EXERCISE PROMPT: Please rewrite the data starting at the line that contains "The width and height of the screenshot is (1280, 614)." and ending at the line that contains "tap(97, 477)", with "magnifier" changed to "magnifying glass" and nothing else altered.

GIVEN RECORDS:
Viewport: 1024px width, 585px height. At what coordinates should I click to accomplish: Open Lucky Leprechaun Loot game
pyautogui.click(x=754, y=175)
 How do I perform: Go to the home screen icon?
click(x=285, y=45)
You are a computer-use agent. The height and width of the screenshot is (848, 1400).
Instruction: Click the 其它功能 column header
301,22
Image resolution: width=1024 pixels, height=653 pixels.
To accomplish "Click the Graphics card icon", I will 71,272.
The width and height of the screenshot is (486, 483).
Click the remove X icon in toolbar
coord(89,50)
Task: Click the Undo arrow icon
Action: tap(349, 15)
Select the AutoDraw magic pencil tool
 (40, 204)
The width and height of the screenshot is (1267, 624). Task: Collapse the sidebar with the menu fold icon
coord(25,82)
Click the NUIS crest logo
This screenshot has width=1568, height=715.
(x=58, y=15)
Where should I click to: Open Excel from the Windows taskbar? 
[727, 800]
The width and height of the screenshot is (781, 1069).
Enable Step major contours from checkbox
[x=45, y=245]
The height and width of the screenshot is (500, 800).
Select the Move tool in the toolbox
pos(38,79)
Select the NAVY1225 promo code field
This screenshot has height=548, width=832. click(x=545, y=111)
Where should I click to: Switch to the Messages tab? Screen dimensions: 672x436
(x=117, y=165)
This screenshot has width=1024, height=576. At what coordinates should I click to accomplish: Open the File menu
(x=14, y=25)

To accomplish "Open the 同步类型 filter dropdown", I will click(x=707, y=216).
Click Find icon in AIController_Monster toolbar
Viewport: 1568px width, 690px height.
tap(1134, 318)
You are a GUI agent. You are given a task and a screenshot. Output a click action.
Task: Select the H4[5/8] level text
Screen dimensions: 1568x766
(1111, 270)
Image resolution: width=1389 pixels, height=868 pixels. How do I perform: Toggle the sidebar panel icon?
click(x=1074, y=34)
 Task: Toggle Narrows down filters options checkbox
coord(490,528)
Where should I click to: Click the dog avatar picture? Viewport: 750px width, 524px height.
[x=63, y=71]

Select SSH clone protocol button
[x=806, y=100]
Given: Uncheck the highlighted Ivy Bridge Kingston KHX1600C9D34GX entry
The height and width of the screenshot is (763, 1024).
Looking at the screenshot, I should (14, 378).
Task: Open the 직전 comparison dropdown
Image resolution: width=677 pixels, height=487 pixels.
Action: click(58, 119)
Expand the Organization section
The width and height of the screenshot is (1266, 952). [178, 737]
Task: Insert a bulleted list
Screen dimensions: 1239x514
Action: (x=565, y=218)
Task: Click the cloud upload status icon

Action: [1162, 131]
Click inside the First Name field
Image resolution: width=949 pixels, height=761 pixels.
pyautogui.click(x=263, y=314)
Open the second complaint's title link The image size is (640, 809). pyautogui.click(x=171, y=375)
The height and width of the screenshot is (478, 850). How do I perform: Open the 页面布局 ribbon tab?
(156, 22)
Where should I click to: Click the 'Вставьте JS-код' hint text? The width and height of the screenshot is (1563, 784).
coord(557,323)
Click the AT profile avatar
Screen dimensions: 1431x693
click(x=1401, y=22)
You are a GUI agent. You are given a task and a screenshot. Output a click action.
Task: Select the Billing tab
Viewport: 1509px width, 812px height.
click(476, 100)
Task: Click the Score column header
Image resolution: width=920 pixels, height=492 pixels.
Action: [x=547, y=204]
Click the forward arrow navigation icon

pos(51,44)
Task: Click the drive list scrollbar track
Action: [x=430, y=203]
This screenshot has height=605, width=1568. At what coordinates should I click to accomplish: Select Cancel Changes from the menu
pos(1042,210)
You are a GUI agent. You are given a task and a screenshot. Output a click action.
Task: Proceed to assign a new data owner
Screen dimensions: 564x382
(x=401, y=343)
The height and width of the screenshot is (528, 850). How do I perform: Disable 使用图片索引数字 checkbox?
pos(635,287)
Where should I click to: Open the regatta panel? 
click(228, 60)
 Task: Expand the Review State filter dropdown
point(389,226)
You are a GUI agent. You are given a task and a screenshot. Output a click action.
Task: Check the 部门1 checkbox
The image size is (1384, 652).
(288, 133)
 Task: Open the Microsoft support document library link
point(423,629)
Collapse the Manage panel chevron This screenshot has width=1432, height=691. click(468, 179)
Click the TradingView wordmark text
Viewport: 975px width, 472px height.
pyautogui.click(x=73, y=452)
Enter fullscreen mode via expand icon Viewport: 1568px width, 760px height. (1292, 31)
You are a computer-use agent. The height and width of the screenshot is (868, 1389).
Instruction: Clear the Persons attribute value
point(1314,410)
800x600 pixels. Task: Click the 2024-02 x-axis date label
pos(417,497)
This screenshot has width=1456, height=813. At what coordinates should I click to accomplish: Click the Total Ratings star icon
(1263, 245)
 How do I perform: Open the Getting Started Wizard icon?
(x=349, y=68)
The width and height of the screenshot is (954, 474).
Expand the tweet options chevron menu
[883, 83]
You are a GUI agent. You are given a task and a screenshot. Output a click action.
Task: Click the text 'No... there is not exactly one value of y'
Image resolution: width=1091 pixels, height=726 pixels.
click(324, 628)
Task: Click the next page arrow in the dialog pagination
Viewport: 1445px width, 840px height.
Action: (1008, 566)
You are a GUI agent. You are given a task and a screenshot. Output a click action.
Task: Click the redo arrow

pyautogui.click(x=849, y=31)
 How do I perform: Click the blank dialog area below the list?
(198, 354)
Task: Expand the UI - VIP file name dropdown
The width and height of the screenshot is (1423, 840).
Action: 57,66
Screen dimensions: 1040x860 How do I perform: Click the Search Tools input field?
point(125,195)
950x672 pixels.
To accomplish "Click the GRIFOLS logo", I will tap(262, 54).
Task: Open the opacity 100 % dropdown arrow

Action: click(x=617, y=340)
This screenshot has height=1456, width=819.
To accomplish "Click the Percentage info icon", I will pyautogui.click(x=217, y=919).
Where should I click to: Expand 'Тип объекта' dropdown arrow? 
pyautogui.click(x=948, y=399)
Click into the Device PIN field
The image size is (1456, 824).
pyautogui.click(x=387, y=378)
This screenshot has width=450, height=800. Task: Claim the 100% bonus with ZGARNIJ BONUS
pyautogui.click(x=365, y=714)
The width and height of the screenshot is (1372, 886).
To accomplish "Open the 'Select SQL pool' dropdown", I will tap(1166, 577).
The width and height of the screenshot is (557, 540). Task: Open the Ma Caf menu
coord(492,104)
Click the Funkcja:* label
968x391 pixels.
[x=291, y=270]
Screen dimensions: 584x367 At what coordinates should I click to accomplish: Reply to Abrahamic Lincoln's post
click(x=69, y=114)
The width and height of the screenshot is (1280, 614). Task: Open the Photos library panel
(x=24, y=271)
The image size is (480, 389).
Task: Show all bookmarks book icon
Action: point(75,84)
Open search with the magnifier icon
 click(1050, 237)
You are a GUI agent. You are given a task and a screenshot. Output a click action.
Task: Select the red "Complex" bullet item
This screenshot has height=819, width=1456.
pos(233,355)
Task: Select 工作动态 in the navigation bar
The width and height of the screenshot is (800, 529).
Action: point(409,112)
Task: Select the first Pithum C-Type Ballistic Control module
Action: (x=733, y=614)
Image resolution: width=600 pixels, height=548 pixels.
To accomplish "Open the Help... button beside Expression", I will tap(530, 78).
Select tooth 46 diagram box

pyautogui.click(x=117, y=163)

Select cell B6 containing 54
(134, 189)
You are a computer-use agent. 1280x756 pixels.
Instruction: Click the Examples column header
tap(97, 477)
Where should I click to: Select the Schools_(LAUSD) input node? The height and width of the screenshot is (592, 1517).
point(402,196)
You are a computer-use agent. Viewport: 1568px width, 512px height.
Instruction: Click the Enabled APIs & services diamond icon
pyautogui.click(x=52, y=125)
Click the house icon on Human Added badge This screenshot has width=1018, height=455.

TASK RESPONSE:
The width and height of the screenshot is (1280, 614). Task: Open the Photos library panel
(x=24, y=271)
The image size is (480, 389).
Task: Show all bookmarks book icon
Action: point(75,84)
Open search with the magnifying glass icon
 click(1050, 237)
You are a GUI agent. You are given a task and a screenshot. Output a click action.
Task: Select the red "Complex" bullet item
This screenshot has height=819, width=1456.
pos(233,355)
Task: Select 工作动态 in the navigation bar
The width and height of the screenshot is (800, 529).
Action: point(409,112)
Task: Select the first Pithum C-Type Ballistic Control module
Action: (x=733, y=614)
Image resolution: width=600 pixels, height=548 pixels.
To accomplish "Open the Help... button beside Expression", I will tap(530, 78).
Select tooth 46 diagram box

pyautogui.click(x=117, y=163)

Select cell B6 containing 54
(134, 189)
You are a computer-use agent. 1280x756 pixels.
Instruction: Click the Examples column header
tap(97, 477)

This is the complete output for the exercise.